> _ENTRIES SUPPLIED_:
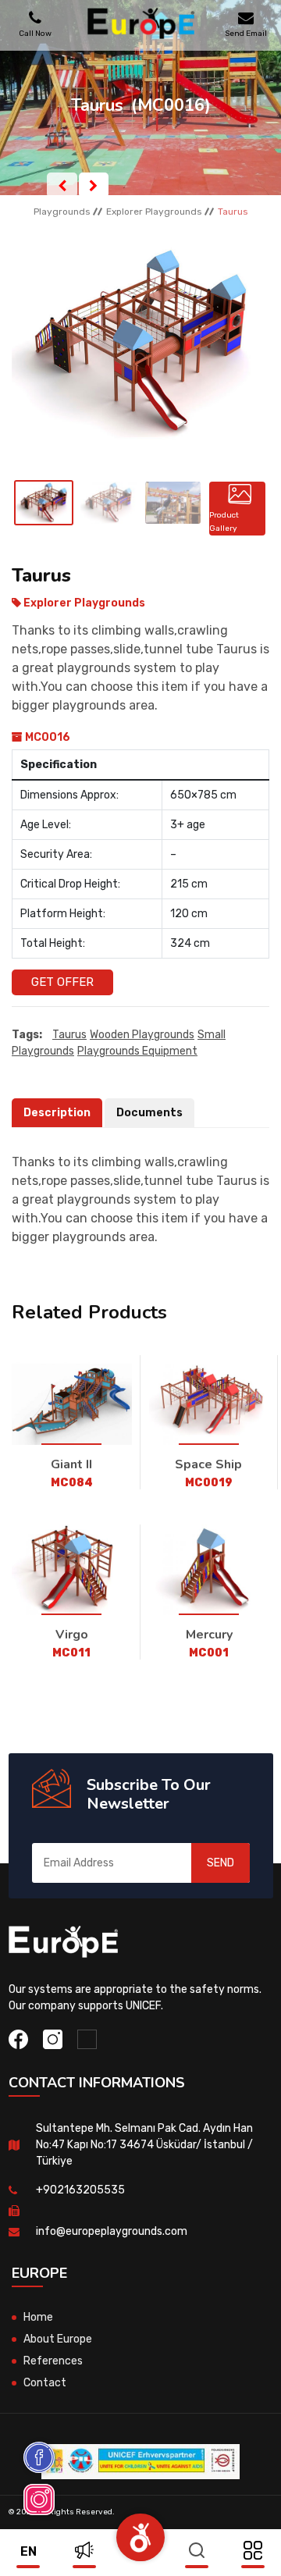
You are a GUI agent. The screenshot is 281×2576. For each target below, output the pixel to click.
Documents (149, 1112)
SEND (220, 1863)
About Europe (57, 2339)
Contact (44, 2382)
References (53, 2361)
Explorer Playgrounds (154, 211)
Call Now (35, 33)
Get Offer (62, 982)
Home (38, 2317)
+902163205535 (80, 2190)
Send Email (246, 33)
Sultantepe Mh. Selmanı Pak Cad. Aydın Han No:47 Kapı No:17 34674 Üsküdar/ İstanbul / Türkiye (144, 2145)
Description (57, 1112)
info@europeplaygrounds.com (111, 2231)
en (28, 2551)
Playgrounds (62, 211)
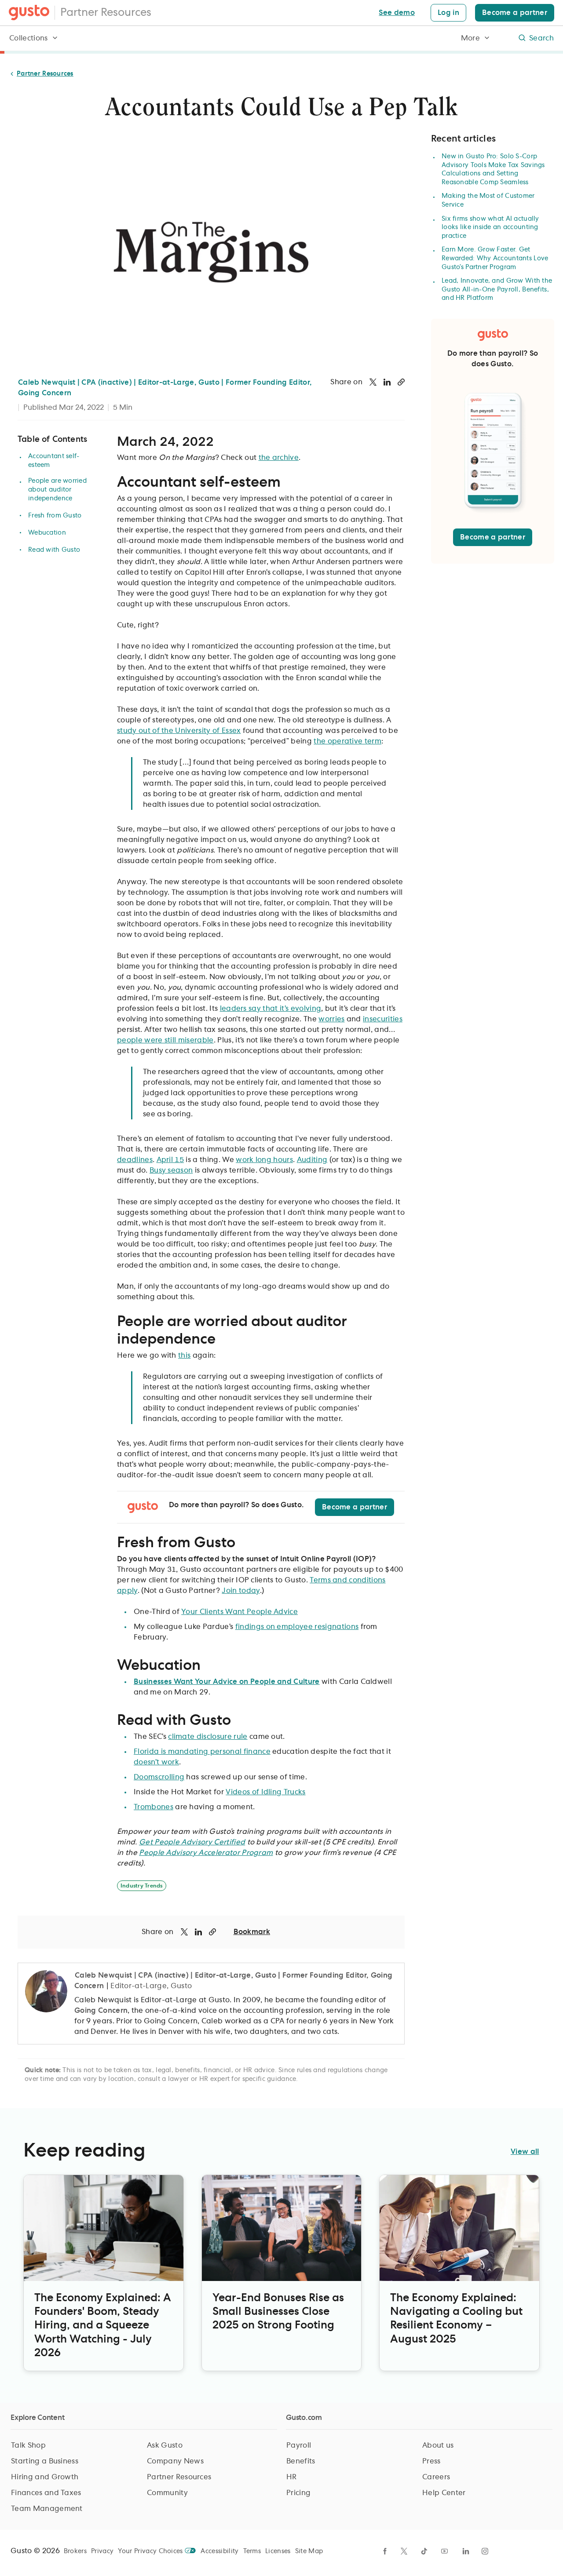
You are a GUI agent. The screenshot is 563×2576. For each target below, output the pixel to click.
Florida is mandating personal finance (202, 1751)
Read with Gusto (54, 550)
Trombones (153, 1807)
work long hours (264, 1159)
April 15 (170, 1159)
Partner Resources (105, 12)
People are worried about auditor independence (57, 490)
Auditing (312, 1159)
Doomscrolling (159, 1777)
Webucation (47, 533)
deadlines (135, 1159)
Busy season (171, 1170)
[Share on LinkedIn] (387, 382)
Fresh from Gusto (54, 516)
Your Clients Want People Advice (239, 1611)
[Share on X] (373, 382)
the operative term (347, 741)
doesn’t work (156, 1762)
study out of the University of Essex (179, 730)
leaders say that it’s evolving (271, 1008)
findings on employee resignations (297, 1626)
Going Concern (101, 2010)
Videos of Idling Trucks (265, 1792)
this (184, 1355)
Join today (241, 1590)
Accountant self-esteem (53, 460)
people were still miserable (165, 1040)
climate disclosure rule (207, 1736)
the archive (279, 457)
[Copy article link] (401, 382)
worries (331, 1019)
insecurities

==

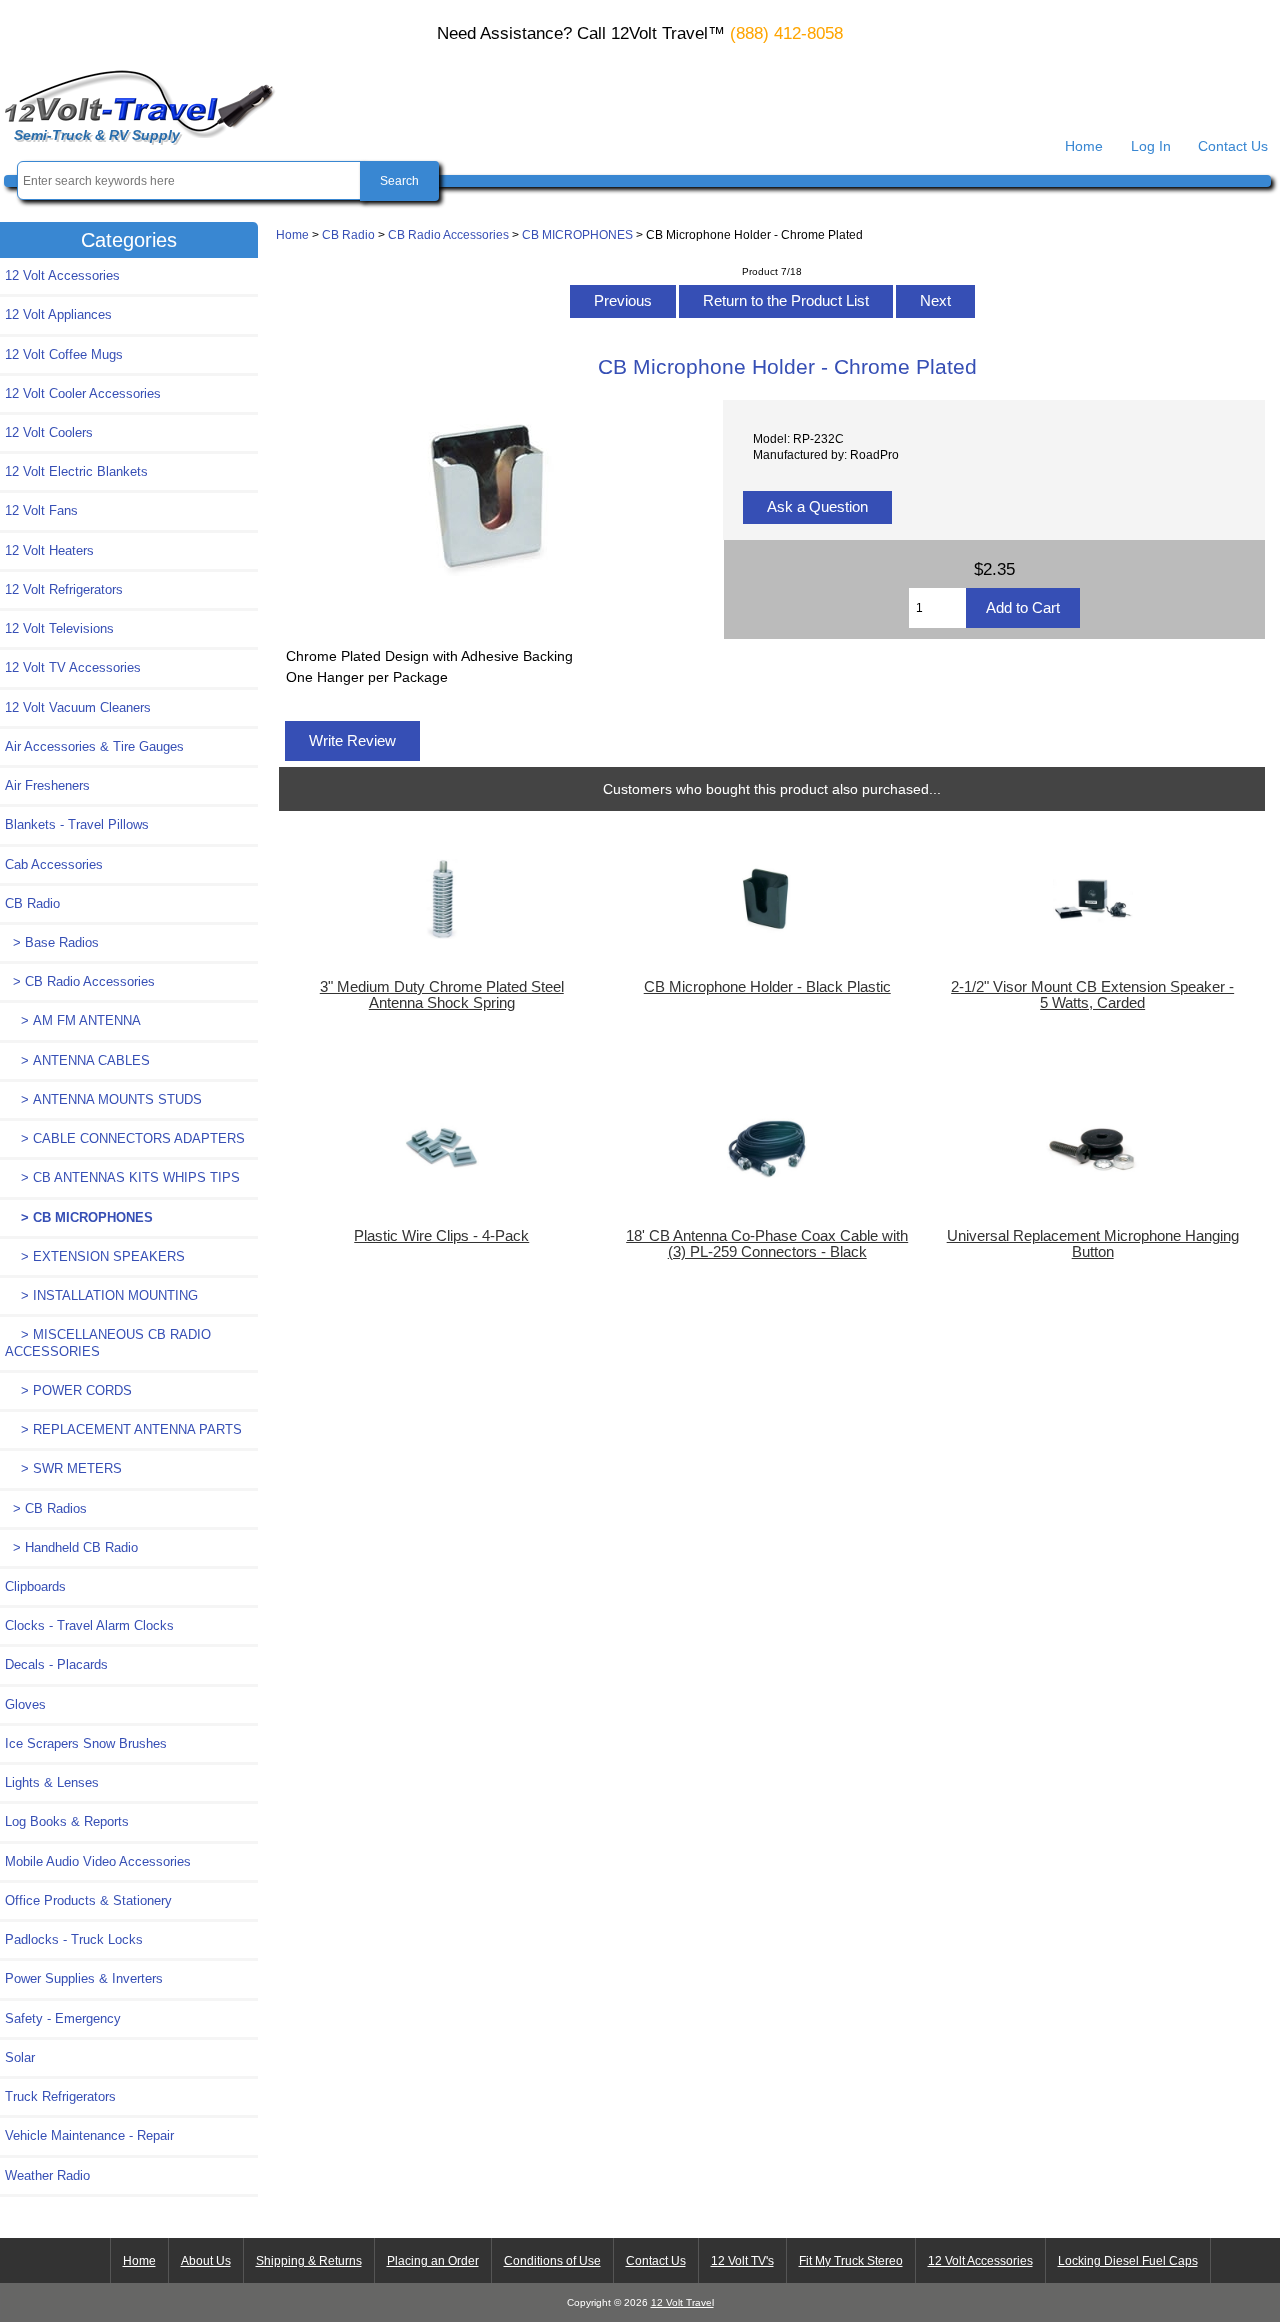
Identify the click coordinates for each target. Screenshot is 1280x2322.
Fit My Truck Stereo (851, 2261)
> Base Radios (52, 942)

--

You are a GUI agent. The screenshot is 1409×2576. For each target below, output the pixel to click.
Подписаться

> _WHAT THIS TASK INVOLVES_: The answer is the run of lines above from the line containing "Identify the click" through the line containing "Radios (52, 942)", copied exactly and alone.

> _OUTPUT_:
Identify the click coordinates for each target. Screenshot is 1280x2322.
Fit My Truck Stereo (851, 2261)
> Base Radios (52, 942)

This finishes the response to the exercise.